We got two of our police to sleep in front of the doorway, as it was more than likely that the natives might attempt to murder us.

These precautions may have been justified as, in the middle of the night both Acland and I myself saw two natives peering into the hut.

The next day we sent off a messenger to the northern station for more police, and it was fully a week before they arrived. Meanwhile we spent our time dynamiting and catching fish. We caught some large ground sharks fully four hundred pounds in weight, and also a "gorupa" ("groper"), a very large fish of about three hundred and fifty pounds. This fish is the terror of divers in these parts they fear it more than any shark. Both shark and fish proved most acceptable to our police; they are especially fond of shark.

One morning about five o'clock I was aroused by hearing a shrill war-cry close by. The police rushed up with their rifles and told us we were attacked.
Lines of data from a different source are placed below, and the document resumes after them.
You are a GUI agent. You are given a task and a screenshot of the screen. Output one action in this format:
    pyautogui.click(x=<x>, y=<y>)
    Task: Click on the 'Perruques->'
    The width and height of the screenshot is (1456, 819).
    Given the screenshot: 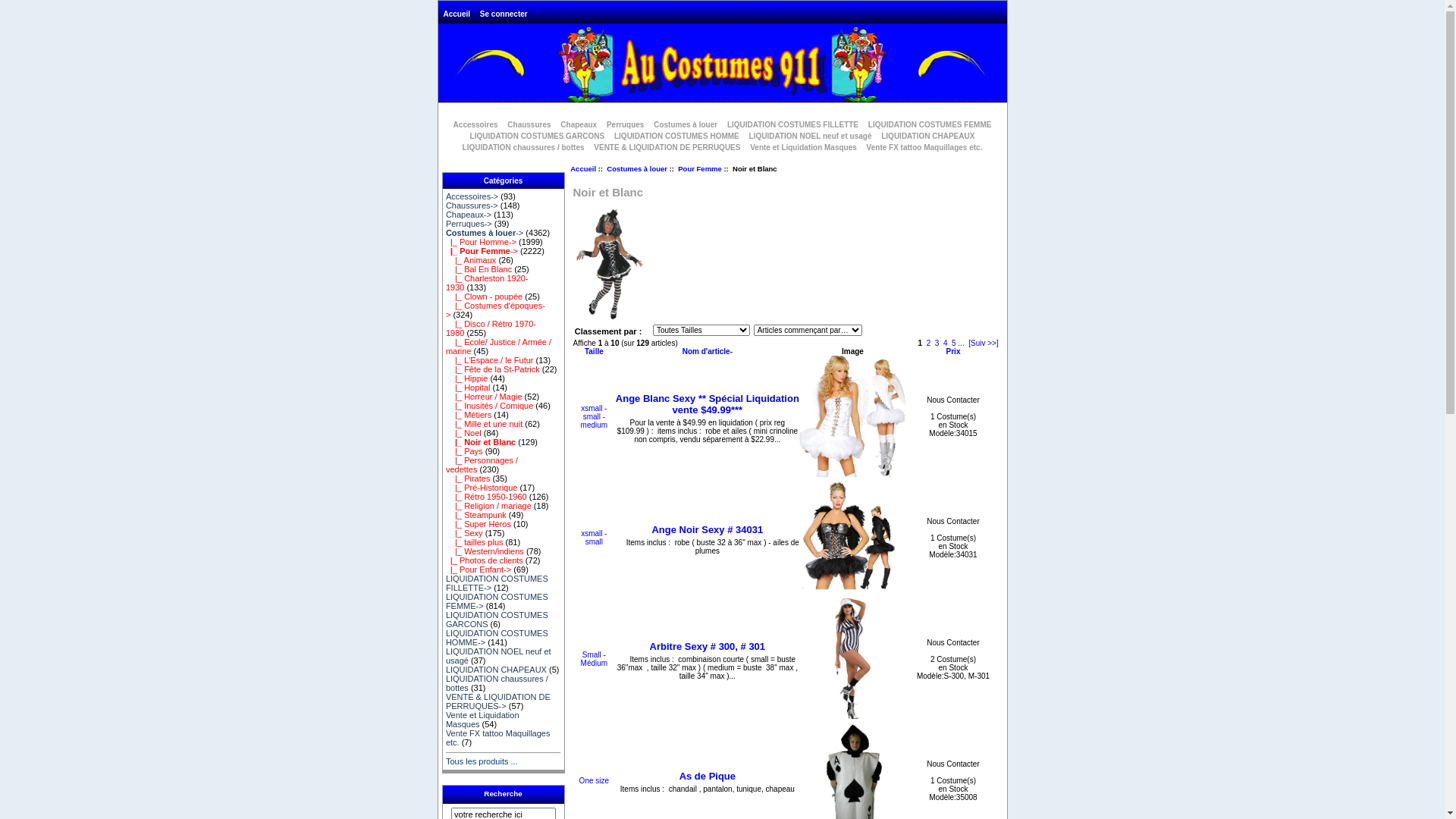 What is the action you would take?
    pyautogui.click(x=468, y=223)
    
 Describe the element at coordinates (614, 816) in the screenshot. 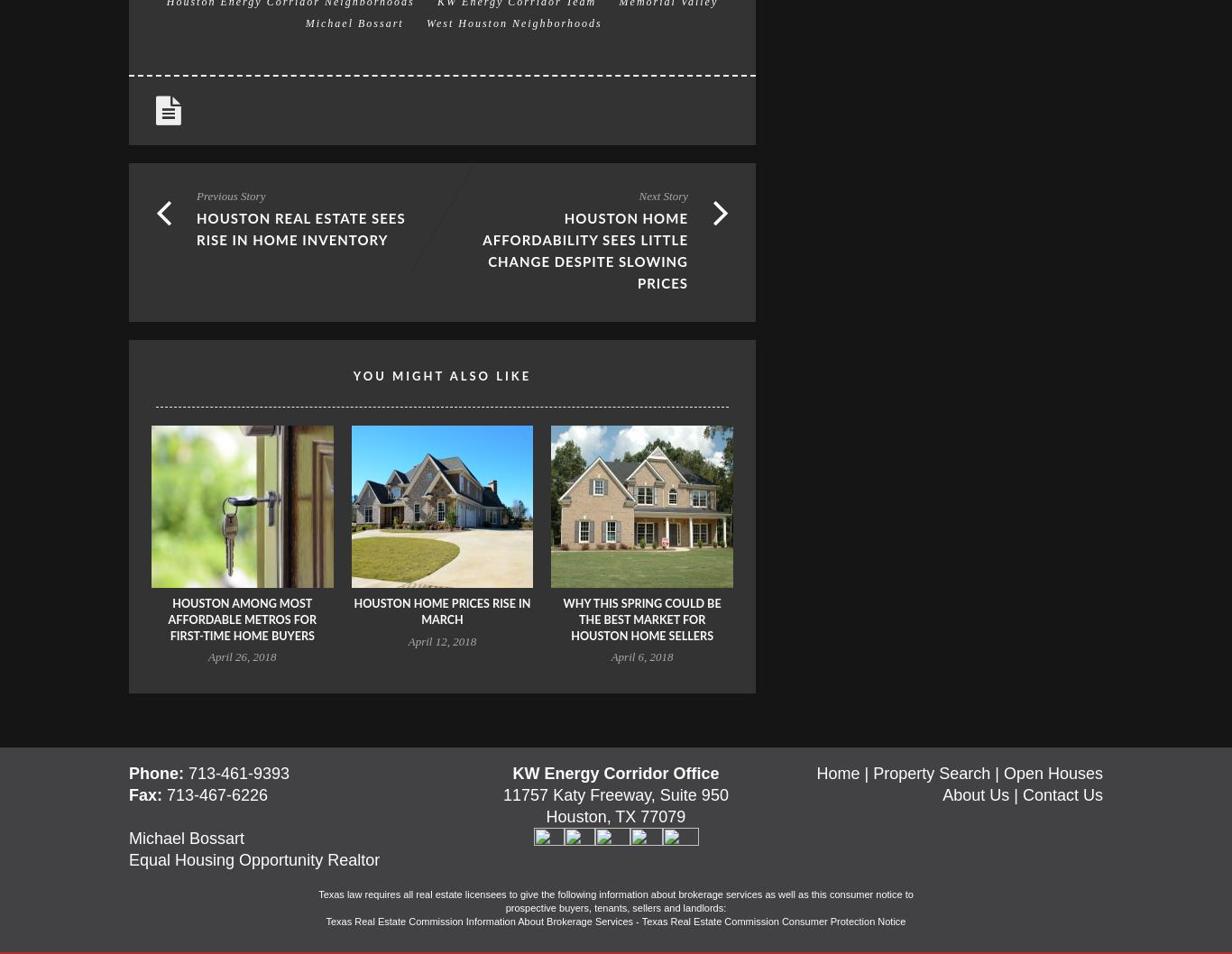

I see `'Houston, TX 77079'` at that location.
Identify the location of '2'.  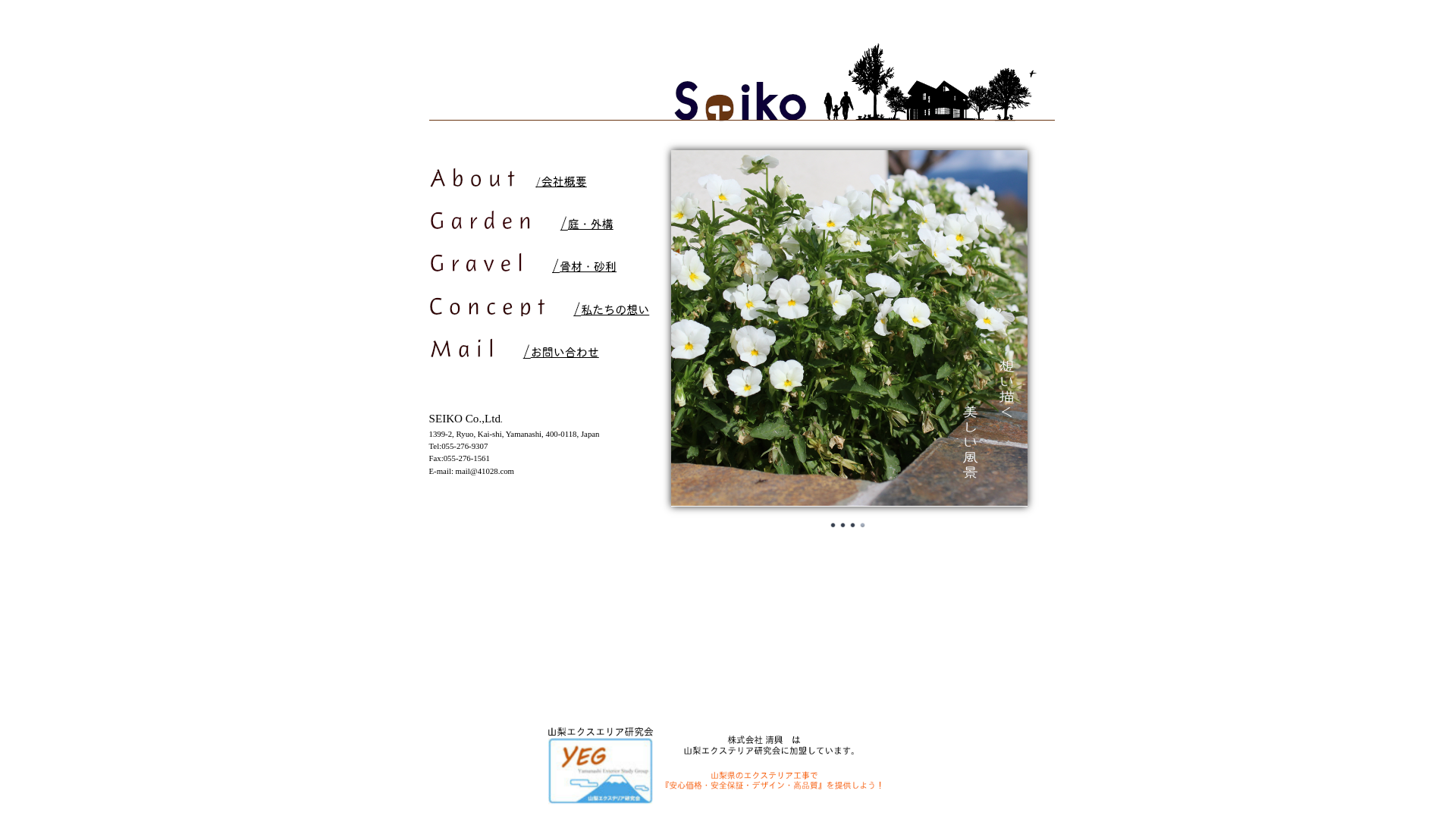
(841, 525).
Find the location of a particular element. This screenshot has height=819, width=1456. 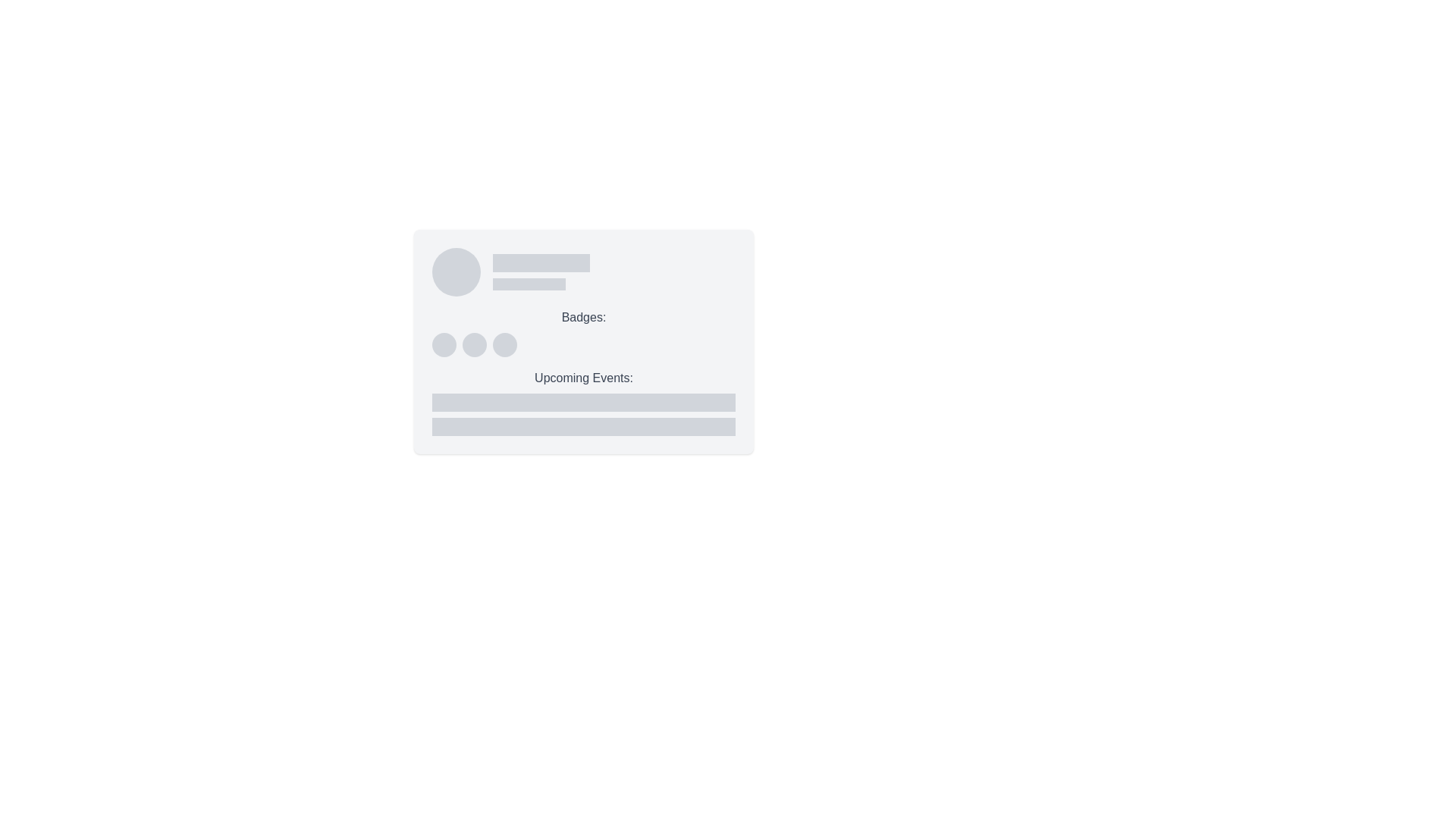

the Placeholder bar, a small, horizontal rectangular element filled with light gray color located below a larger gray rectangle is located at coordinates (529, 284).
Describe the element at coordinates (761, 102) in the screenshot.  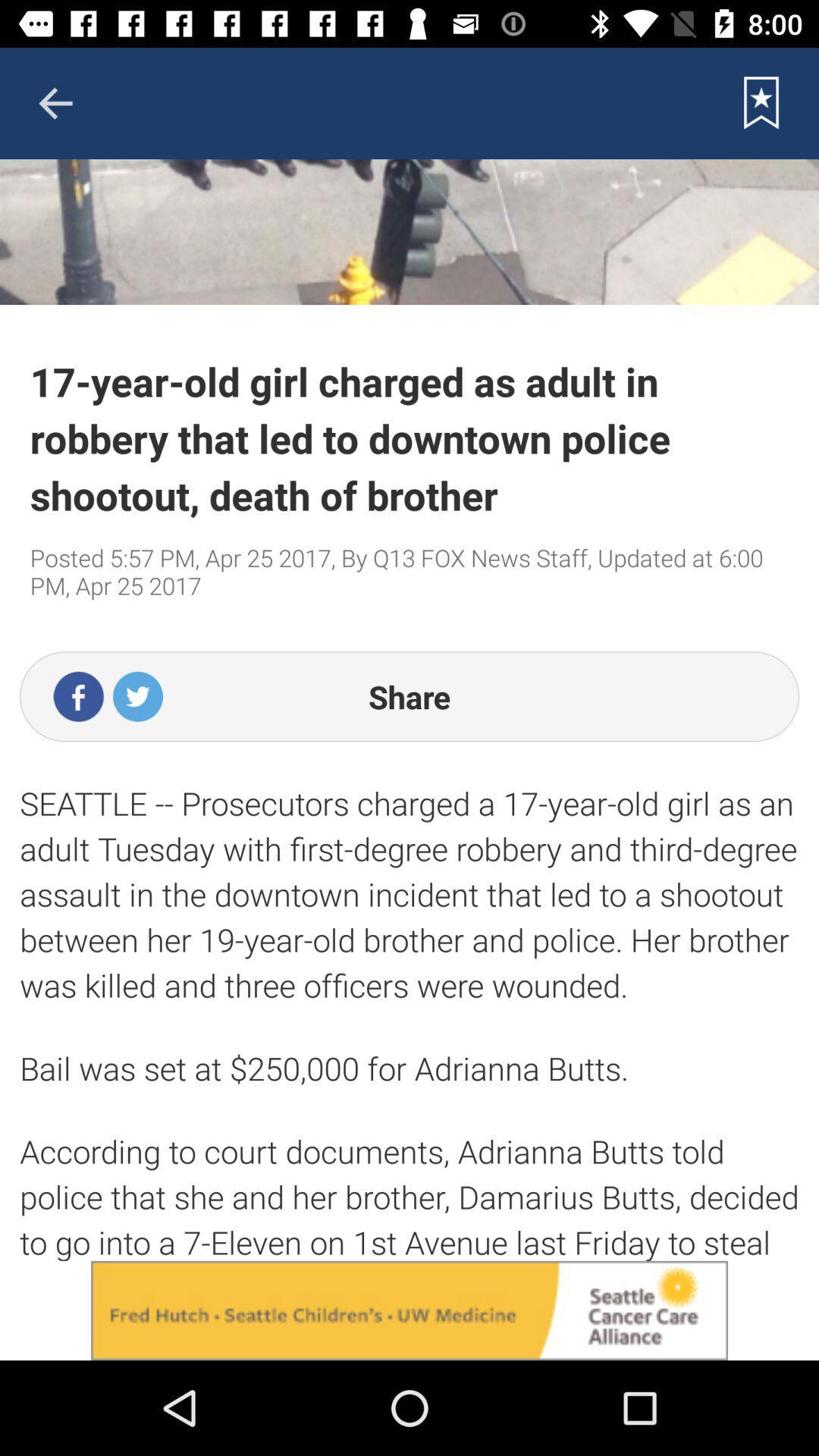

It can be imagined it did not take us long to buckle on our revolvers and seize our rifles and run, half-asleep as we were, in the direction of the noise, which was repeated from time to time in a very ferocious manner. On turning a sharp corner by the river, instead of warlike warriors, we beheld about a dozen natives hauling in the sharkline we had left baited in the water the previous evening, with a very large shark at the end of it. Being greatly excited they had from time to time yelled out their war-cry. We felt very foolish at being roused from our slumbers for nothing, but still there was some slight consolation in knowing that even the police were deceived.

Owen, the Australian, not long before had had rather an amusing, and at the same time exciting, adventure with a large crocodile in a swamp close to the store. He noticed it fast asleep in the swamp, and so waded out to it through the mud, making no noise whatever. When within a few yards of the saurian, he threw a double charge of dynamite close up to it, and then turned to fly. He found he could not move, but was stuck firmly in the mud. His struggles and yells for help had meanwhile awoke the crocodile, which came for him with open jaws. It looked as if it was a case of either being blown to pieces by the dynamite or furnishing a meal for the crocodile.

Luckily the fuse was a long one, and the crocodile floundered about a good deal in the mud ere it could reach him. Some friendly natives rushed in and dragged him out just as the crocodile reached him.